Objectives: This study is to optimize scan duration and tracer dose in radiomic analysis for 18F-FDG PET/MR brain cancer. Methods: Seventeen patients with brain cancer underwent PET/MR scans with injection of 3.70 MBq/kg 18F-FDG. PET images were split into 5 (PETSD5), 10 (PETSD10), 15 (PETSD15), and 25 (PETSD25) min duration groups, and the injected dose for each group with 10% (PETD10%), 20% (PETD20%), 33% (PETD33%) and 50% (PETD50%) dose levels were then simulated. 93 radiomic features were extracted and ICC was calculated for each feature between groups, respectively.

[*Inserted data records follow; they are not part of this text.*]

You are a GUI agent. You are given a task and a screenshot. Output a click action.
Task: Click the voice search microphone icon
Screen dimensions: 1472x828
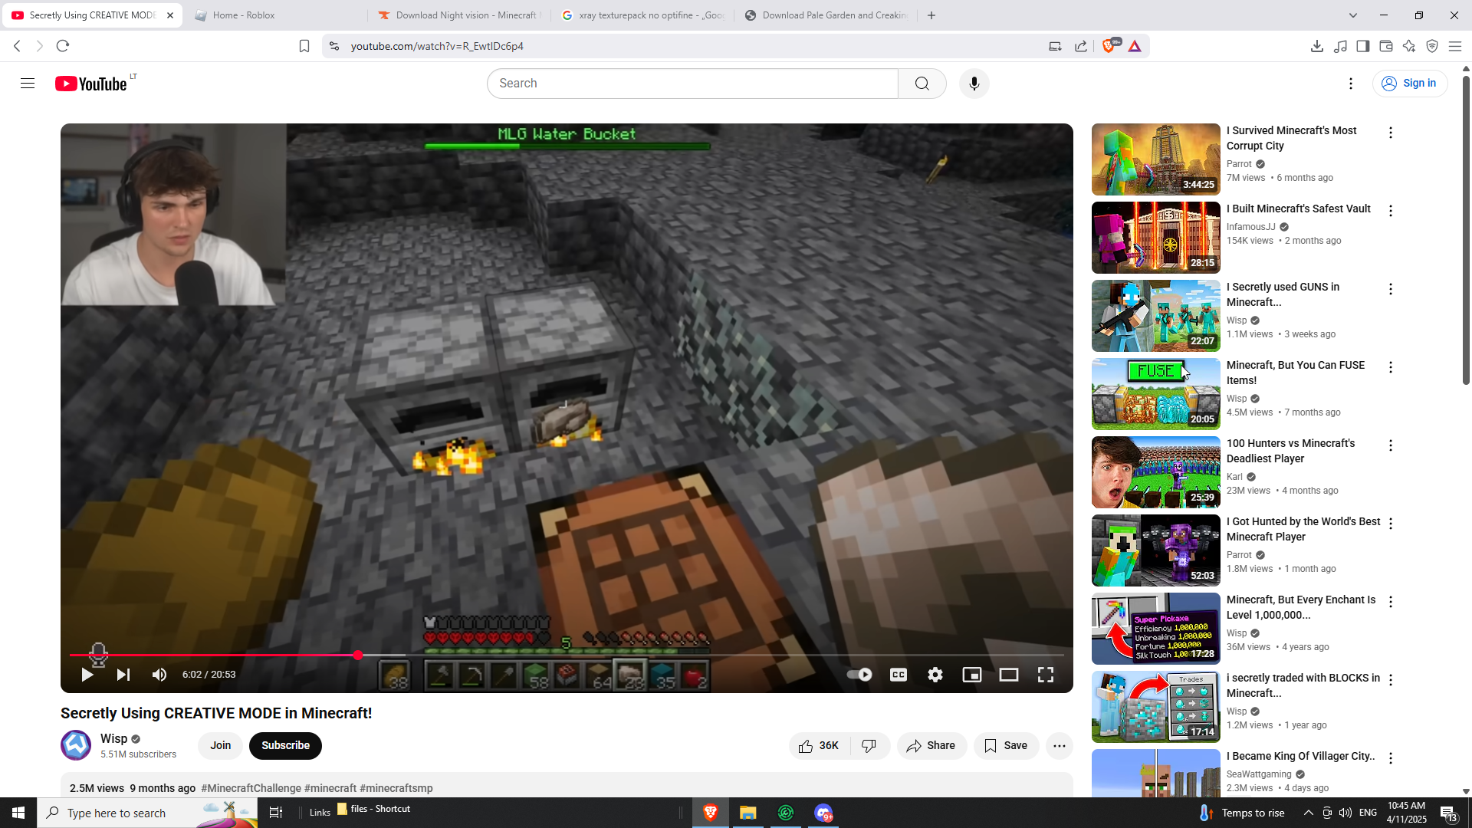(x=974, y=84)
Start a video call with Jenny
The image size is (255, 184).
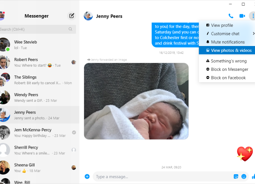pos(242,16)
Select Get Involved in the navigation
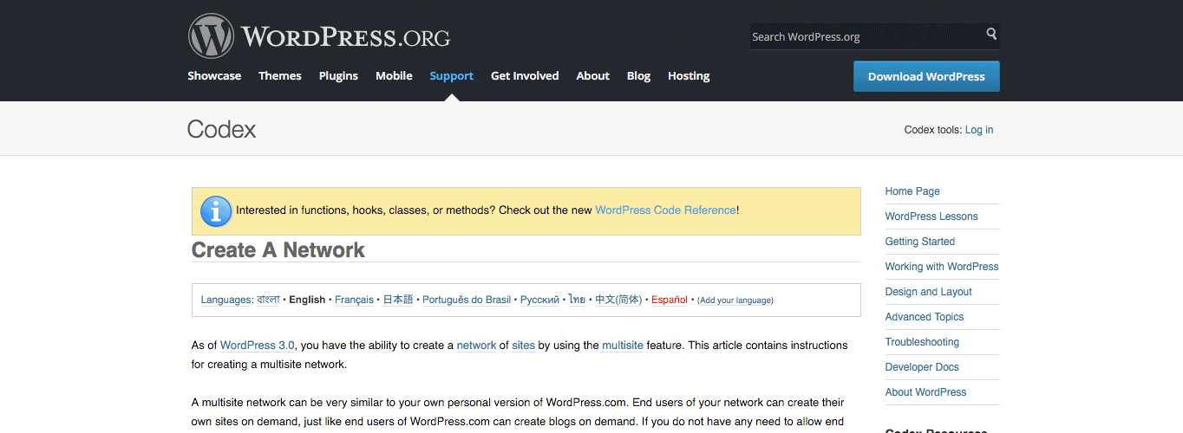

Results: ICC varied with the feature type, scan duration, and tracer dose. ICC for PETSD10, PETSD15, and PETSD25 in relation to PETSD5 showed an obviously decrease with the lengthen of scan duration and the reduction of tracer dose. ICC on PETD10%, PETD20%, PETD33%, and PETD50% in relation to full-dose PET gradually increased with the enlargement of tracer dose and the extending of scan duration. ICC on different combinations with respect to PETSD5 at full-dose presented similar trends in most features for PETSD10 at 50%, PETSD15 at 33%, and PETSD25 at 20%. Besides, 28 features were non-sensitive to different scan durations and/or dose levels. The intertations between features were slightly affected by different scan durations and/or dose levels, in which discrepancies were sensitive to the specific feature type.
Conclusions: PETSD10 at 50% might be the clinically adaptable solution for 18F-FDG PET/MR brain cancer, showing reduced radiation burden, better compatibility and clinical feasibility. Changes in scan duration and/or tracer dose in PET should be approached with caution.